The national health insurance scheme that is being rolled out has led to remarkable progress being made in the revamping of public health facilities in the trial regions.
The long-term imprint of the scheme will be the availability of modern health facilities with advanced technological capabilities in historically underdeveloped regions of our country.
The full implementation of the national health insurance scheme will radically restructure the sector, providing access to health care for the vast majority of South Africans who cannot afford medical aid.
Similarly, over the years the ANC government has rolled out progressive reforms in the education sector. The basic education situation is improving, with indications of stability and coherence in planning.
Among these progressive reforms has been the conversion of the National Student Financial Aid Scheme into a bursary for successful final-year students.
In the further education and training sector, all needy students are granted full bursary allocations that are a variation of free education.
The Zuma administration has succeeded in the founding of the first post-1994 universities through the building of the Sol Plaatjie University, the University of Mpumalanga and the Sefako Makgatho University for Health Sciences.
Of course, much more needs to be done in the transformation of the education sector, but these achievements have laid a solid foundation for the future.
The global financial crisis wreaked havoc in many economies of the global north. Continental Europe was hardest hit by the financial meltdown and major bickering continues about how the euro zone can extricate itself from a position where a second collapse seems imminent.
How did South Africa sidestep the effects of economic collapse in the euro zone, given its high trade relations then?
The Zuma administration consolidated an effective fiscal package that halted a windfall shedding of jobs and managed to place the manufacturing sector on the path of positive growth again.
The manufacturing competition enhancement programme is among the strategic fiscal cushions that prevented that possible windfall in most of our manufacturing industries and has initiated positive growth trends.
The automotive industry greatly benefited from the fiscal support package under the automotives investment scheme and has entered positive growth territory.
Public spending in public infrastructure and other social assets has progressively sustained industries and created employment opportunities.
Without these interventions, we could have been far worse off than we are.
Overall, this administration has achieved greater economic stability in the face of the global economic volatility of the past seven years.
Despite the hardship the global economy has experienced, South Africa has sidestepped a possible rollback of the progressive social safety net interventions and managed to roll out more delivery in crucial areas of social capital.
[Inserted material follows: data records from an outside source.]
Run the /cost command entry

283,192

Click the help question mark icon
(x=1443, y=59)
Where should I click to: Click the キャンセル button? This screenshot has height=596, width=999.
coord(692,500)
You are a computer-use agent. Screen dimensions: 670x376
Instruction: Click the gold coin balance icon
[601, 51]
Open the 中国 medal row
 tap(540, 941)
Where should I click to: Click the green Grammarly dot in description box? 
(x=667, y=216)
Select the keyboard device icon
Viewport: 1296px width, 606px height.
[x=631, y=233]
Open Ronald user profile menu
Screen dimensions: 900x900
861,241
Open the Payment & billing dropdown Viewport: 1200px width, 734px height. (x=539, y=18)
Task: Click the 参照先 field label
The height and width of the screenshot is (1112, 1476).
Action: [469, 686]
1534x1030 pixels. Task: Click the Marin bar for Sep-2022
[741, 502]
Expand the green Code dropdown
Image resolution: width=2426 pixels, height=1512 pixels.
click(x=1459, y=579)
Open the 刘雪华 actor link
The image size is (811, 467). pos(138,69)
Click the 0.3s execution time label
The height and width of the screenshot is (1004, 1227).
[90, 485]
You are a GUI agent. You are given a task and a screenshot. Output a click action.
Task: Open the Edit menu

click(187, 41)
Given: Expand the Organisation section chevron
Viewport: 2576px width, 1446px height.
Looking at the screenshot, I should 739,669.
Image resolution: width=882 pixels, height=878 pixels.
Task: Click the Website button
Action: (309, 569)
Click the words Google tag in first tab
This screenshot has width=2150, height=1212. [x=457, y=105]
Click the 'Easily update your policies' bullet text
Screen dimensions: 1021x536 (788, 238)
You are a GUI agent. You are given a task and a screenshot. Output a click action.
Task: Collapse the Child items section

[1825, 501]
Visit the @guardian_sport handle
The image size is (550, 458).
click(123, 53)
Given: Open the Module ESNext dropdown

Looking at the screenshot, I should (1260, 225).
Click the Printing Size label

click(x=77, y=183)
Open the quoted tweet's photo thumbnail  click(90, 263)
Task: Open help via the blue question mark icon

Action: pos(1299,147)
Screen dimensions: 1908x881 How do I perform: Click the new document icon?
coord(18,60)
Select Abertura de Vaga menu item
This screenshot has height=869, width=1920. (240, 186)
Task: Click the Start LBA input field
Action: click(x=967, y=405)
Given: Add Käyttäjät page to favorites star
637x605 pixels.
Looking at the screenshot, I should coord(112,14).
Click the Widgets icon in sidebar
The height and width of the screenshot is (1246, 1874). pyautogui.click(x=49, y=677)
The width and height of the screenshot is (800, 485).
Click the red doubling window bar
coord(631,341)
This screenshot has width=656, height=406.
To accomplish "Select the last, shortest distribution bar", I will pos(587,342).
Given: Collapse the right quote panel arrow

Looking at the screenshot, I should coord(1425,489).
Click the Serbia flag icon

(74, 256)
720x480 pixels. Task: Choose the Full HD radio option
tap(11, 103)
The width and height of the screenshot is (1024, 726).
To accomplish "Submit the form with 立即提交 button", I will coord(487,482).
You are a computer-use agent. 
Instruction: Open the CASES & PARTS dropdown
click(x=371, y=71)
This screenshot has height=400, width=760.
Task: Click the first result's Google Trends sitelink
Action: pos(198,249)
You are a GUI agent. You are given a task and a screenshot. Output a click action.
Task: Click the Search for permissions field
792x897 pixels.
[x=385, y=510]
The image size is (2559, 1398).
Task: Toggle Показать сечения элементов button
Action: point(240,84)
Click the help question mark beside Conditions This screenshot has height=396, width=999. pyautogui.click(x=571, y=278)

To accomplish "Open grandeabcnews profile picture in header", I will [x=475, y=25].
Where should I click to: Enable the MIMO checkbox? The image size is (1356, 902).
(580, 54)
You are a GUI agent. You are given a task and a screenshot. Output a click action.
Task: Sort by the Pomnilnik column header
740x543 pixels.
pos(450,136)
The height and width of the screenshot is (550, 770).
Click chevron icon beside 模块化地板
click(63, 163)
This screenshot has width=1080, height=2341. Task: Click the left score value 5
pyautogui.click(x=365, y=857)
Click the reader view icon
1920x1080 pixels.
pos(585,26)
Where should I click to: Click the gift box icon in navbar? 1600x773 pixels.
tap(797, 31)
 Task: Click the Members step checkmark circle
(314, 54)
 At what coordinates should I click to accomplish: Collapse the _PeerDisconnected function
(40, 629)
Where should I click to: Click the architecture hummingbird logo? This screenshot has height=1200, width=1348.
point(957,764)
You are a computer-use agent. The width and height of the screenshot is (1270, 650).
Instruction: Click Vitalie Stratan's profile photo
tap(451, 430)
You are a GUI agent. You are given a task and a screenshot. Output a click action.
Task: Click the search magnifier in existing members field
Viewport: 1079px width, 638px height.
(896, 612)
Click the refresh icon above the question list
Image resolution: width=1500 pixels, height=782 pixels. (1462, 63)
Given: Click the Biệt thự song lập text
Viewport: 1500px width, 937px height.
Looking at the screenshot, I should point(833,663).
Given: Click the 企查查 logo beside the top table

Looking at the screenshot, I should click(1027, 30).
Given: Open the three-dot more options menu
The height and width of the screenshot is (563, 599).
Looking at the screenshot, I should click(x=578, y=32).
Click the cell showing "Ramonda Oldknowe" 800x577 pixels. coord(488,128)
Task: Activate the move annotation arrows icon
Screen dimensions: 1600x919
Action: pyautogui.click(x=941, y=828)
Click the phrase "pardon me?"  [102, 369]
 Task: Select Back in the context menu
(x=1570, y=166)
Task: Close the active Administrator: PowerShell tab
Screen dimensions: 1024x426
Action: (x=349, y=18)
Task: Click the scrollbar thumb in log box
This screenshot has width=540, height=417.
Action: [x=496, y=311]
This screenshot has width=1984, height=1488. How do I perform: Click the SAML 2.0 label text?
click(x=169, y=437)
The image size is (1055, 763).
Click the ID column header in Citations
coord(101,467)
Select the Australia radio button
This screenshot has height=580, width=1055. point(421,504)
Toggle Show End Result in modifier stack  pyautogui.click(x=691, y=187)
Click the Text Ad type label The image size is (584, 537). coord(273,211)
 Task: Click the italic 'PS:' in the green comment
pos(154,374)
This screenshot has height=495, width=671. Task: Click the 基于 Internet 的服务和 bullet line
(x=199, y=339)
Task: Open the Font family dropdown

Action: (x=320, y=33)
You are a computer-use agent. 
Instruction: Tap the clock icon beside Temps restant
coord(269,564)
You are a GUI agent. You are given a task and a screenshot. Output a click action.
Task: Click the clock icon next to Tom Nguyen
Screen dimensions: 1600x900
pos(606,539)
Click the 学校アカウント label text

In my next offering, I will draw the reader’s attention to the major impact that the consolidated infrastructure plan has had on our economy.
It is crucial to highlight all these progressive interventions to put the brakes on the ultra-pessimism bordering on Afropessimism that dominates the mainstream media.
Of course, all these things have been buried beneath the heap of malicious commentary and hostility directed at the ANC, the government and the person of President Zuma.
When rational discourse is established and facts are given primacy, the commendable legacy of President Zuma will speak for itself beyond what the hogwash commentary and opposition opportunism make of it.
A culture of a balanced contestation of facts has to be engendered in public discourse for the sake of a positive climate of political criticism and contestation.